*Data shown:*
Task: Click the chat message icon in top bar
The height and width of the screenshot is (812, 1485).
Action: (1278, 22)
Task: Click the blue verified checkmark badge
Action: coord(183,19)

*Instructions to follow:* Start to finish, transcribe the listing above exactly.

*Response box:*
Task: Click the chat message icon in top bar
The height and width of the screenshot is (812, 1485).
Action: (1278, 22)
Task: Click the blue verified checkmark badge
Action: coord(183,19)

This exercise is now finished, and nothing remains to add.